A placebo-controlled, randomised, multicentre, double-blind, adaptive dose-ranging Phase II clinical trial of OCE-205 in HRS-AKI is enrolling participants.
It will analyse the safety and efficacy of OCE-205 in adult HRS-AKI patients having cirrhosis with ascites.
Ocelot Bio president and CEO Katherine Vega Stultz said: “Receiving Orphan Drug Designation for OCE-205 underscores the urgent unmet medical need for patients with hepatorenal syndrome.
“We are actively engaged with leading medical centres to advance our Phase II clinical study, and our team is working towards better understanding patient outcomes to continue to progress with urgency our development program for OCE-205.”

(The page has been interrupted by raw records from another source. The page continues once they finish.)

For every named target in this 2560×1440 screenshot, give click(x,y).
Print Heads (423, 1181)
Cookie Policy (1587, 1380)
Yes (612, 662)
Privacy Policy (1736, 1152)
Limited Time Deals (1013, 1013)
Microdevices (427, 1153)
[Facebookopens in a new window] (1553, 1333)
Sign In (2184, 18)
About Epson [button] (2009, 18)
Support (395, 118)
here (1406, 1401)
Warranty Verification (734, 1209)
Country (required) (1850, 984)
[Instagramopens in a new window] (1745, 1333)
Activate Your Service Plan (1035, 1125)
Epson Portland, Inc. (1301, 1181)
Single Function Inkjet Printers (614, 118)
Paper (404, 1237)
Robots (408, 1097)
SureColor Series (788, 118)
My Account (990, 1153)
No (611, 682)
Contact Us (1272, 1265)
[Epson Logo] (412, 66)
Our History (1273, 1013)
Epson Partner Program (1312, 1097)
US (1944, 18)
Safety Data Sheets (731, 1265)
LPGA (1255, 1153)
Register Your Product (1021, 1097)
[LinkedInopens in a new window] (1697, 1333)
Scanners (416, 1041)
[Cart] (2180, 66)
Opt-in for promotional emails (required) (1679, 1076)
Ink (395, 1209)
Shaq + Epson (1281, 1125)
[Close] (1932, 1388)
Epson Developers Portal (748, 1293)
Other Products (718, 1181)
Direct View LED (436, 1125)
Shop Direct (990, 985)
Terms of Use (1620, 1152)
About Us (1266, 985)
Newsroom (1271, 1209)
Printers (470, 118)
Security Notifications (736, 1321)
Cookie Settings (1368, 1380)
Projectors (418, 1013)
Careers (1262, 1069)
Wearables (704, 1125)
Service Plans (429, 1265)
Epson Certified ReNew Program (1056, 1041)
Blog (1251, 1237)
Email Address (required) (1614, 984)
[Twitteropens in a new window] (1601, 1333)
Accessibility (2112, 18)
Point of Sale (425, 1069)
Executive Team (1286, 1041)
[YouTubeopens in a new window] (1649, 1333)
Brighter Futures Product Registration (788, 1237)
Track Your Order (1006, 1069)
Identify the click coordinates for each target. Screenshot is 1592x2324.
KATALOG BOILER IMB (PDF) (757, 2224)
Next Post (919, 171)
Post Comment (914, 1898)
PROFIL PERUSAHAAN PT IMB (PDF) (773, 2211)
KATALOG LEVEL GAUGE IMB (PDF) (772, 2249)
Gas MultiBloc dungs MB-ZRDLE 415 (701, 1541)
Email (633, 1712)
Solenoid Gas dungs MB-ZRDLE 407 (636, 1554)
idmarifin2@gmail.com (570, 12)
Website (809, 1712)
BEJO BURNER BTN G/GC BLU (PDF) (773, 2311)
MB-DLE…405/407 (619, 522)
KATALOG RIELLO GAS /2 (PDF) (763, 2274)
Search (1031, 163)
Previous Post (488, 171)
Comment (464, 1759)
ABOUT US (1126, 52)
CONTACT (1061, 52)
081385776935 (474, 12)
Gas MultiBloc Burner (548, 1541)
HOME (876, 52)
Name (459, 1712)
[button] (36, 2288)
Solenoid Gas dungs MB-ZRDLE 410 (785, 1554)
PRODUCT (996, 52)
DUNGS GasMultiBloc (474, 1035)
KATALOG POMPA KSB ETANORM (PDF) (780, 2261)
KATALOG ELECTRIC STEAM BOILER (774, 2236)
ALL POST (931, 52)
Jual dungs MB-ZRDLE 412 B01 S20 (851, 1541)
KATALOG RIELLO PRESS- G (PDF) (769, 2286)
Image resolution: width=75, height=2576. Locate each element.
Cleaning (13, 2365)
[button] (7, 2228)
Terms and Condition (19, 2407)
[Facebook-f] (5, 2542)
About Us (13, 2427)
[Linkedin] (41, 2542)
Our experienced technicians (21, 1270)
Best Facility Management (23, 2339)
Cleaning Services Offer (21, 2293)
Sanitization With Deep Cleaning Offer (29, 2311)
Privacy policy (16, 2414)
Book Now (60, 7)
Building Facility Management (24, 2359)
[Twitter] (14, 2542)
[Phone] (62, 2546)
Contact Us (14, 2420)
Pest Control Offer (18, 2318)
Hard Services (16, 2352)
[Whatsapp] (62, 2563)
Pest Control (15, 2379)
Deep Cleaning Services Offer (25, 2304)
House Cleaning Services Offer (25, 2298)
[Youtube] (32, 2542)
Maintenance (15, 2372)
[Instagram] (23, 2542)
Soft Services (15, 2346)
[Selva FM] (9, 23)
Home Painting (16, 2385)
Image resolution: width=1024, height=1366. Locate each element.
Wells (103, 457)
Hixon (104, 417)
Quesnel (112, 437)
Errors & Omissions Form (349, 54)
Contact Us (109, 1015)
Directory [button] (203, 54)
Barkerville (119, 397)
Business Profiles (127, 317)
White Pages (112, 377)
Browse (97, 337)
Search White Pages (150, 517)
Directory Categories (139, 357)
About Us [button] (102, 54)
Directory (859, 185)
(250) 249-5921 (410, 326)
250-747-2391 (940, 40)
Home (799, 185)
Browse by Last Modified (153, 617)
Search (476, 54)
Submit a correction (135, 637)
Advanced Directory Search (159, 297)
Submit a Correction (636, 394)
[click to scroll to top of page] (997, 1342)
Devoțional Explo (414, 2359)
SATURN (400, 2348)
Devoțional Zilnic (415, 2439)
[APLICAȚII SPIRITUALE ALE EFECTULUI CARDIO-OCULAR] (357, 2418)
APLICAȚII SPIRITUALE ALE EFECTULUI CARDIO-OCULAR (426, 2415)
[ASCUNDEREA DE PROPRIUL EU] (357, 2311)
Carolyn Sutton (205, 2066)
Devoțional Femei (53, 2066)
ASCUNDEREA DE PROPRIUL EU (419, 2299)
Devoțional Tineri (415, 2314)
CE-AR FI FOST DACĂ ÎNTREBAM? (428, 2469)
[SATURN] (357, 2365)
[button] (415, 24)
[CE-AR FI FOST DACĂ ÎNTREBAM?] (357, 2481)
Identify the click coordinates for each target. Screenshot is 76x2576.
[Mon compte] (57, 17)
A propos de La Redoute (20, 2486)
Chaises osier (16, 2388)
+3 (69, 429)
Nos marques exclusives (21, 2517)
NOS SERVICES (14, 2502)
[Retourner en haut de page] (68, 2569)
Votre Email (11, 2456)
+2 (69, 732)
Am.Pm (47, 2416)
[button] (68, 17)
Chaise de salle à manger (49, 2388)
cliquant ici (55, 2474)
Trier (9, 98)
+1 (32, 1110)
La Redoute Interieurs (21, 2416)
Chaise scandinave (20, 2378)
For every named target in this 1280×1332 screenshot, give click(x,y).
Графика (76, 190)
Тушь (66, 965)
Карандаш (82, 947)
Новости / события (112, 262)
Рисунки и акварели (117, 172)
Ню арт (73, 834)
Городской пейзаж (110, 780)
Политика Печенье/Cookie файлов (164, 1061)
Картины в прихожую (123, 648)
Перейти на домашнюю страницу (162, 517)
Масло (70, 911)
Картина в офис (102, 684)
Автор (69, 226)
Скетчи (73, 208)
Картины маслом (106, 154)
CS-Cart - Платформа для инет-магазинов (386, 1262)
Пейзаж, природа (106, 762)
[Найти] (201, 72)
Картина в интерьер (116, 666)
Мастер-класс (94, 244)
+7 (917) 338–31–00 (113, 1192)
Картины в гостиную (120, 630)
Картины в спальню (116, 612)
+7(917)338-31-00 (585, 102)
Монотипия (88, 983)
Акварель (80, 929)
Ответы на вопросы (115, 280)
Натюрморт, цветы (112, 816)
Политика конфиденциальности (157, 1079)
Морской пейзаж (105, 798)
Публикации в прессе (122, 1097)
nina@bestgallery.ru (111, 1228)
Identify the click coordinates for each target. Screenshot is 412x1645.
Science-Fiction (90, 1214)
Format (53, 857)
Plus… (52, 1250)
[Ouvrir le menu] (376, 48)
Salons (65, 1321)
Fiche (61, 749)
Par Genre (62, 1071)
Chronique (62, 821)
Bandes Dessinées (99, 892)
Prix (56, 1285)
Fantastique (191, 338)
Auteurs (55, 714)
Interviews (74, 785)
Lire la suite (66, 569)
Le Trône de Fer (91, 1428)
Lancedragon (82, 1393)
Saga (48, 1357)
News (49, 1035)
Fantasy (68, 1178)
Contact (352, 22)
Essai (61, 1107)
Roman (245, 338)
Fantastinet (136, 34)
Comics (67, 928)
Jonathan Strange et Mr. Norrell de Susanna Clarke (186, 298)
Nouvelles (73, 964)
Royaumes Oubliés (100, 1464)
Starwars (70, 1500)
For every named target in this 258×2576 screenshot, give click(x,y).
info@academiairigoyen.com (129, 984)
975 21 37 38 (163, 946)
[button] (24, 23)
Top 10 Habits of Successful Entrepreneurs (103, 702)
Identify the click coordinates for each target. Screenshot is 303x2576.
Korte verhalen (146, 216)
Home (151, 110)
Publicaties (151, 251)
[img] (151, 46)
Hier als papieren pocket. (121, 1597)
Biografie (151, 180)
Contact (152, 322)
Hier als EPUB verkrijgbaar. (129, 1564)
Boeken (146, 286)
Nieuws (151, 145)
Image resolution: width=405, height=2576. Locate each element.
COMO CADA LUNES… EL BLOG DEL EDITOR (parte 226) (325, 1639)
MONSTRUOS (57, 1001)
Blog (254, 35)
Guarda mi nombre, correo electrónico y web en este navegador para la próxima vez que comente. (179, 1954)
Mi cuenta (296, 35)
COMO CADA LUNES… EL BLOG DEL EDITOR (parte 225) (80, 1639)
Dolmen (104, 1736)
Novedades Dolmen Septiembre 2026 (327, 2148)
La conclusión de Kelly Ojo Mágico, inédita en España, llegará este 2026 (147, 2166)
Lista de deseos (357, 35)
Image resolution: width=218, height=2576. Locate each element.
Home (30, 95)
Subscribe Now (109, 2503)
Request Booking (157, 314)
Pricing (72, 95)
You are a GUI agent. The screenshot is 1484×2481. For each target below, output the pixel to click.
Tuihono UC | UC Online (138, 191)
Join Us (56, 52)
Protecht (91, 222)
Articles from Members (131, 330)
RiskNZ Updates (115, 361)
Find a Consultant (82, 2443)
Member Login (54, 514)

According to data from a Phase I trial of OCE-205, healthy participants showed to have predicted vasoconstriction activity in a dose-response way with the expected variation in mean arterial pressure.
It also showed to possess a promising safety profile.
Orphan Drug status is granted by the regulatory agency to therapies and drugs intended to treat, diagnose or prevent rare diseases or ailments that impact less than 200,000 people in the country.
A serious and quickly progressive consequence of ESLD, HRS-AKI causes acute renal failure and is linked to increased morbidity rates.
Currently, there exist no therapies approved by the Food and Drug Administration for treating HRS-AKI.